Individual Variation
Individual variation is here considered to be the variation in one species which can occur between offspring of a single pair of parents, after variation ascribable to differences in age, sex, and season is excluded. Individual variation, therefore, is a term here used in a composite sense; it includes variations which probably represent different genetic strains within certain populations and variations induced within one generation by environmental factors.
In skulls of weasels, the individual variation in size is more than it is in relative proportions. Hensel (op. cit.) has stressed that weasels, like other carnivores, produced "dwarfed" individuals more than do herbivorous mammals. I cannot vouch for the accuracy of this view, but can say that individual variation is not greater than in some other fissiped carnivores. Impressions to the contrary probably result largely from failure to recognize age-variation. When skulls of a large series from any one locality are arranged first by sex, and under each sex according to probable age on the basis of extension anteriorly of the sagittal crest and of degree of postorbital constriction, individual variation is seen to be less than a cursory examination, even of only one sex, would suggest.

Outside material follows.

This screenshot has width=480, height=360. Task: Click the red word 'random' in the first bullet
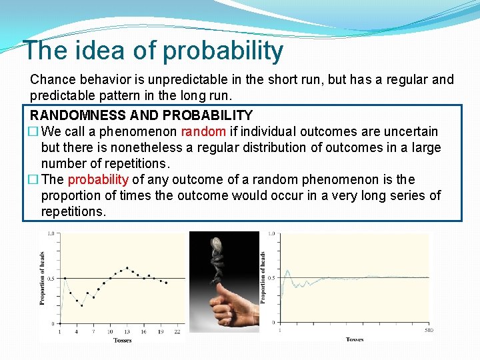[203, 131]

Study of a large series of one age of one sex of one species from one locality shows that some parts, of the skull for example, vary more than other parts. In illustration, among 22 male topotypes of Mustela frenata washingtoni the least interorbital breadth varied 25 per cent (9.0 mm. to 12 mm.) whereas the length of the tooth-rows varied only 13.3 per cent (15.6 mm. to 18.0 mm.). In color the individual variation definitely is more in areas of intergradation between subspecies than in other areas. Details of one such instance of intergradation are given in the account of Mustela frenata spadix.
Statements to the effect that there is much individual variation in the color of weasels, were made mostly fifty years or so ago by writers who had but few specimens from widely separated localities. Where marked climatic differences exist between localities only a few miles apart, marked differences occur in coloration of the weasels from the different localities. Much of what formerly was mistaken for individual variation now proves to be geographic variation. Individual variation actually is of slight amount in comparison with that in mammals generally. Differences in size and relative proportions of parts usually are correlated with geographic differences in color. The color does fade slightly in the period between molts. Also as a result of the seasonal color change, in autumn along the upper margin of the Austral Life-zone, some individuals become white whereas others become white on only the underparts, the upper parts changing only to lighter brown. Probably it would be correct to say that this variation was a combination of seasonal and individual variation rather than either one alone.
As might be supposed, individual variation is not the same in all species or subspecies. For example, p2 is always absent in Mustela africana and always present in certain subspecies of M. frenata. In some other subspecies of M. frenata, p2 is absent approximately as often as present. In the writer's experience, when only a few specimens are available for comparison, individual variation is more difficult to distinguish from specific and subspecific (geographic) variation than is age-variation or secondary sexual variation.
Among the larger series of specimens examined, only one instance of what might be called a mutation in the old sense of a large, sudden change, was detected. That was the loss of the second lower molar in many (less than a third) of the specimens from Newfoundland. The six instances of abnormal coloration described on pages 41 to 43, might be regarded as mutations of large magnitude but no evidence was found of repetition of an abnormality in any one population. Otherwise, in every instance where plotted, the manifestations of a variation arranged themselves about the mean in such a way as to form a smooth, unimodal curve.